Permian Basin's future depends on the Reservoir Study Group, or "really smart guys"

Javier Blas April 08, 2019

NEW MEXICO (Bloomberg) -- Scott Hodges, a 57-year-old manager with Occidental Petroleum Corp., runs a cluster of installations at the Hobbs oil field, where dozens of wells don’t pump a single barrel of oil but instead do the opposite: push stuff -- lots of it -- into the ground. As he explains it, standing in the middle of the Permian Basin, the future of the world’s largest oil field may very well depend on what he calls jokingly calls the "really smart guys."

Occidental runs the operation in southeast New Mexico as part of its enhanced-oil-recovery program, injecting carbon dioxide and water underground to force out crude that might otherwise languish in the reservoir. EOR already works in conventional oil fields -- now the company is trying to make it work commercially in shale rock.

If Occidental and its rivals’ experiments with similar techniques are successful -- a big if, in the view of many others -- it could further transform the Permian, which is already the world’s largest oil patch. To do that, knowing how the oil, gas, CO2 and water work together thousands of feet below the Earth’s surface is crucial.

"The guys who know what’s happening underground is the RSG," Hodges says in reference to the company’s Reservoir Study Group. "That stands for the really smart guys," he adds, laughing.

While the U.S. shale revolution has boosted American oil production to a record high, it’s also leaving lots of crude in the ground. At best, fraced wells only recover about a 10th of what the industry calls the oil-in-place.

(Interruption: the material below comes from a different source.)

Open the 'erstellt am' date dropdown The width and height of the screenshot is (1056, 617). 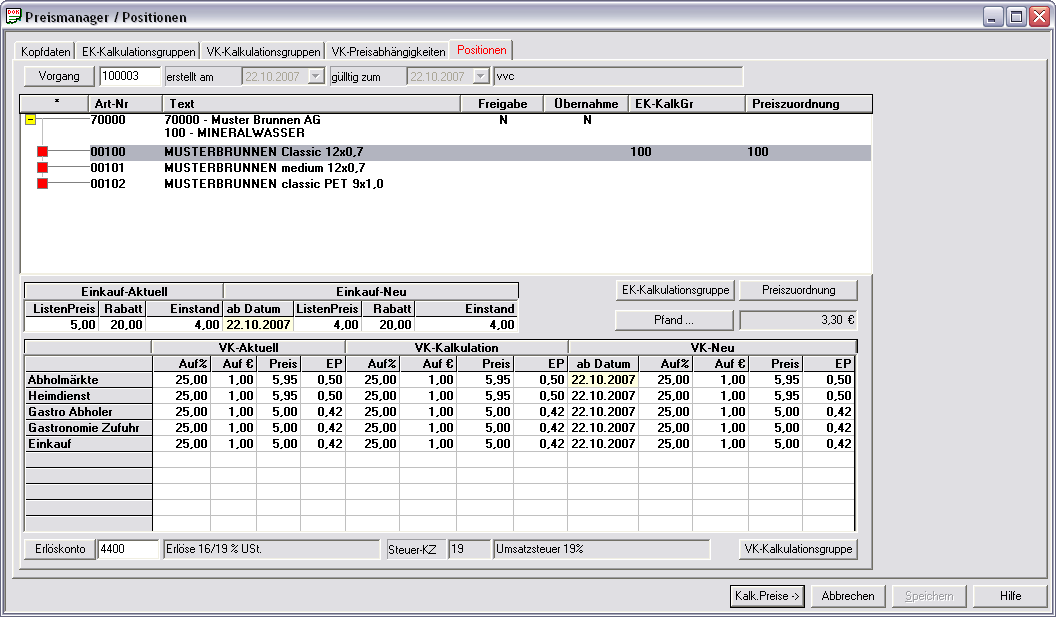(316, 76)
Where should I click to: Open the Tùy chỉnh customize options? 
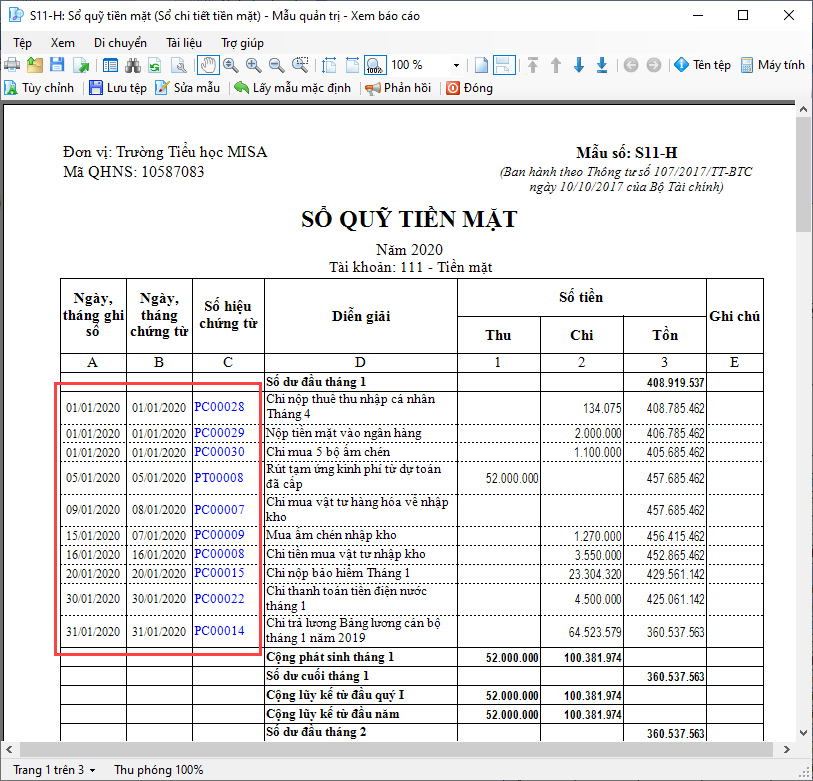click(40, 88)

"We are trying to be very conservative, but certainly we believe that we can improve from 10% to 11% to 17% to 18%," Occidental CEO Vicki Hollub said in an interview in Houston. "It’s a lot. When you consider the scale of the Permian basin, to do that will be amazing."

Hobbs is a conventional Permian field, developed decades before engineers figured out how to drill horizontally and then inject huge amounts of water, sand and chemicals to open up fractures in the rock, freeing hydrocarbons from shale reservoirs.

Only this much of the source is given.